▸ READING TEXT:
-=-=-
Photographs by Robert Barker
Rather than a chief diversity officer, at Cornell U. a team of five shares the responsibilities. Yael Levitte (left) focuses on faculty; Lynette Chappell-Williams, staff; A.T. Miller, undergraduate academic matters; Renee Alexander, the undergraduate student experience; and Sheri Notaro, graduate students.
Ronald Taylor, a sociologist who became a top diversity officer at the University of Connecticut, had built one of the broadest campus-diversity offices in the country by 2008. UConn’s Office of Multicultural and International Affairs, a part of the provost’s office, was responsible not only for cultural centers, ethnic-studies departments, and the equal-opportunity office, but also for several international units that typically aren’t included under diversity programs. Among those were the European-studies department, other area-studies programs, and the study-abroad office.
Then Mr. Taylor retired from his position as senior vice provost; a new university president came on board; and the diversity office was largely dismantled. Damon A. Williams, co-author of a new book about the structure of the large diversity offices that have sprung up in academe in the past decade, recounts the UConn tale to illustrate how vulnerable those offices remain, even as more and more colleges create them.
“Put simply, the division was ‘personalized’ and not institutionalized as part of the university’s infrastructure,” he and Katrina C. Wade-Golden write in The Chief Diversity Officer: Strategy Structure and Change Management (Stylus Publishing).
Big campus-diversity offices, often headed by a chief diversity officer, are going through growing pains as they enter their second decade. To be sure, major universities aren’t backing away. But the scope and tactics of diversity offices are changing.
Debate about how best to structure the offices often centers on three issues: Tight state budgets limit spending at public universities, and as a new kid on the block, diversity offices are particularly exposed, advocates say. Meanwhile, some insiders say the offices’ very structure—with a high-profile leader who may be viewed as “responsible” for diversity—takes pressure off presidents and provosts to champion the cause. And longtime foes of affirmative action—groups like the Center for Equal Opportunity and the National Association of Scholars—argue that diversity offices aren’t transparent about their spending and can point to precious few metrics to demonstrate what they’ve accomplished.
Amid the criticism, tight budgets, and administrative flip-flops, universities are likely to continue to innovate to try to find the best structure. “There’s no clear mold,” says Diana I. Córdova, a vice president at the American Council on Education, and an expert on diversity issues.
-=-=-
▸ GIVEN DATA:
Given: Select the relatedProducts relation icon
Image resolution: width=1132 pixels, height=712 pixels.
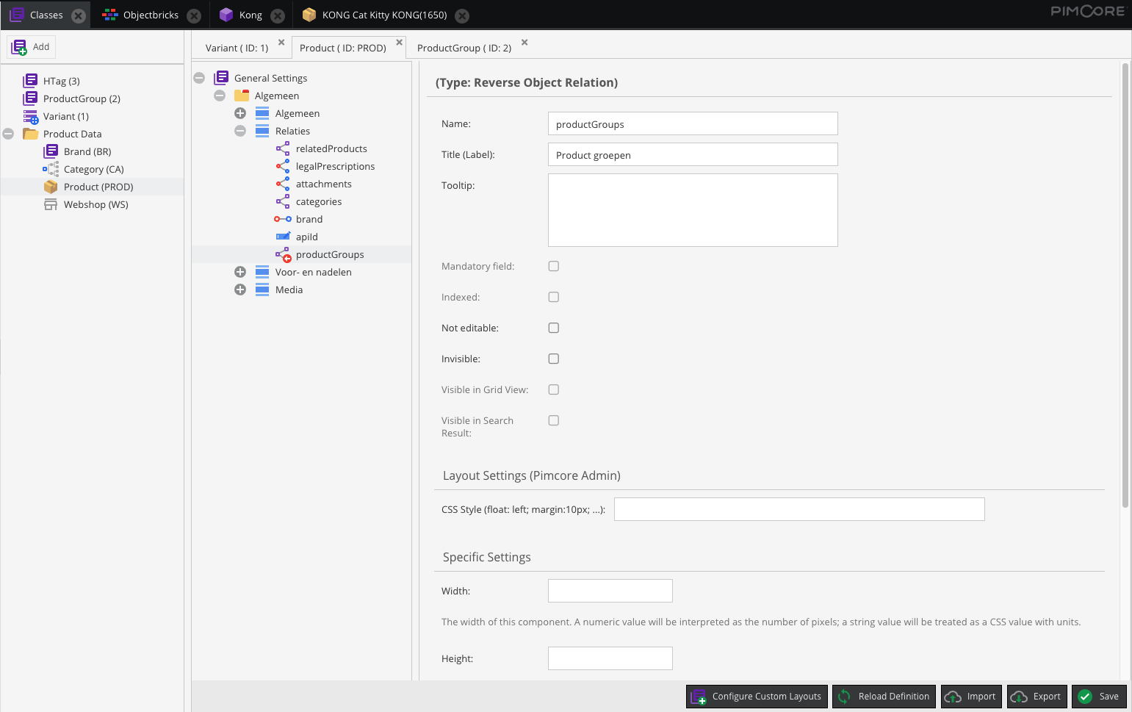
-=-=-
▸ WRITTEN INSTRUCTION 1:
Answer these questions using the article on campus diversity offices:
(a) At Cornell, which member of the five-person team focuses on faculty?
(b) By what year had Ronald Taylor built one of the broadest campus-diversity offices in the country?
(c) Where is Diana I. Córdova a vice president?
▸ WRITTEN INSTRUCTION 2: Can you print the stretch of the article on campus diversity offices from "Big campus-diversity offices, often" through "offices are changing.", copied exactly?

▸ REPLY 1:
(a) Yael Levitte
(b) 2008
(c) The American Council on Education

▸ REPLY 2:
Big campus-diversity offices, often headed by a chief diversity officer, are going through growing pains as they enter their second decade. To be sure, major universities aren’t backing away. But the scope and tactics of diversity offices are changing.